→ **To-do list**:
[1] Echo everything in the essay on holiday preparations below, from "There is no" down to "still weeks away.", without any alteration.
[2] Answer the following questions using the essay on holiday preparations below:
(a) Which items have been placed in the stack so far?
(b) Where was the pumpkin bought?
(c) What now hangs from the hook on the front door?

→ **Selected excerpt**:
-------
I spend a lot of time engaged in wishful thinking. Here we are, just around the corner from Halloween, and I am already starting to scribble lists for Thanksgiving. I’ve even got a dedicated (albeit dusty) corner of the kitchen for a growing stack of items to toss into the car before we head off to the rental house in the mountains for the Thanksgiving holiday. So far I have the turkey-shaped glass candleholders, and a box of candles. The pile will grow. (Corkscrew, electric carving knife, grease separator, canister of Wondra flour…)
There is no frost on the pumpkin as yet, the one bought a couple of weeks ago on our field trip to the farm stand, and yet I am mulling the finer points of transitioning from traditional pumpkin pie to a TikTok chic chocolate olive oil cake for Thanksgiving dessert. (Chocolate Olive Oil Cake) And what should we do for potatoes? Peel pounds of russets and hope the mountain of bland, buttery goodness appeals to the 9-year-old and his younger brother? Or should we experiment with Lyonnaise potatoes? Or maybe risk our fingertips and pull out the deadly guillotine and try Crispy Cheesy Garlic Potato Stacks? With the world in turmoil, it is probably just as well that I focussed on an annual family meal that is still weeks away.
Most sensible people would channel their energies toward getting prepared for Halloween, the more immediate holiday. As I have said, we have decorated the front porch with a pumpkin, and now hanging from the hook on the front door is a colorful bunch of dried corn, tied with a jaunty burgundy bow; surely, Martha-approved. She might look askance at the black, skeletal plastic flamingos, but we are fond of them.
-------
→ **Data section**:
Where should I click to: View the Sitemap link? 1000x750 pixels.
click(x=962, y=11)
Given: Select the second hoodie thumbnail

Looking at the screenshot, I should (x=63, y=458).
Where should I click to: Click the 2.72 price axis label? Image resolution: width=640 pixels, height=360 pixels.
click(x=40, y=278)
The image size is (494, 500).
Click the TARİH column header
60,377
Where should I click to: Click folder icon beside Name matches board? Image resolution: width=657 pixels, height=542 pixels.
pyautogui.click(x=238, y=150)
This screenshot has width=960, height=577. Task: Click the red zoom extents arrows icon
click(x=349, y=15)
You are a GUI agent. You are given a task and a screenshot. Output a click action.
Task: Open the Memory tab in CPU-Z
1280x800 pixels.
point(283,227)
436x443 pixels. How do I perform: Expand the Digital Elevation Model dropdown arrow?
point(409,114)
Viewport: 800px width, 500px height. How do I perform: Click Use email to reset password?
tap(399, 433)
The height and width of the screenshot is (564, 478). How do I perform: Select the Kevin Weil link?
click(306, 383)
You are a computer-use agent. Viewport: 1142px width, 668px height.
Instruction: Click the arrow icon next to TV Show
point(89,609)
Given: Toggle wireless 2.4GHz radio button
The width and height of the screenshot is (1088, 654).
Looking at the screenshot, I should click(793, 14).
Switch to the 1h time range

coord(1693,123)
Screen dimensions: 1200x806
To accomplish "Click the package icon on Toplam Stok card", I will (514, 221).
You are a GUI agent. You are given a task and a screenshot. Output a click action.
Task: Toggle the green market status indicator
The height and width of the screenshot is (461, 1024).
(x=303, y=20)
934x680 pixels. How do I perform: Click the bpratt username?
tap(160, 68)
-------
→ **Answers to the tasks**:
[1]
There is no frost on the pumpkin as yet, the one bought a couple of weeks ago on our field trip to the farm stand, and yet I am mulling the finer points of transitioning from traditional pumpkin pie to a TikTok chic chocolate olive oil cake for Thanksgiving dessert. (Chocolate Olive Oil Cake) And what should we do for potatoes? Peel pounds of russets and hope the mountain of bland, buttery goodness appeals to the 9-year-old and his younger brother? Or should we experiment with Lyonnaise potatoes? Or maybe risk our fingertips and pull out the deadly guillotine and try Crispy Cheesy Garlic Potato Stacks? With the world in turmoil, it is probably just as well that I focussed on an annual family meal that is still weeks away.

[2]
(a) Turkey-shaped glass candleholders and a box of candles.
(b) At the farm stand, on a field trip a couple of weeks earlier.
(c) A colorful bunch of dried corn tied with a jaunty burgundy bow.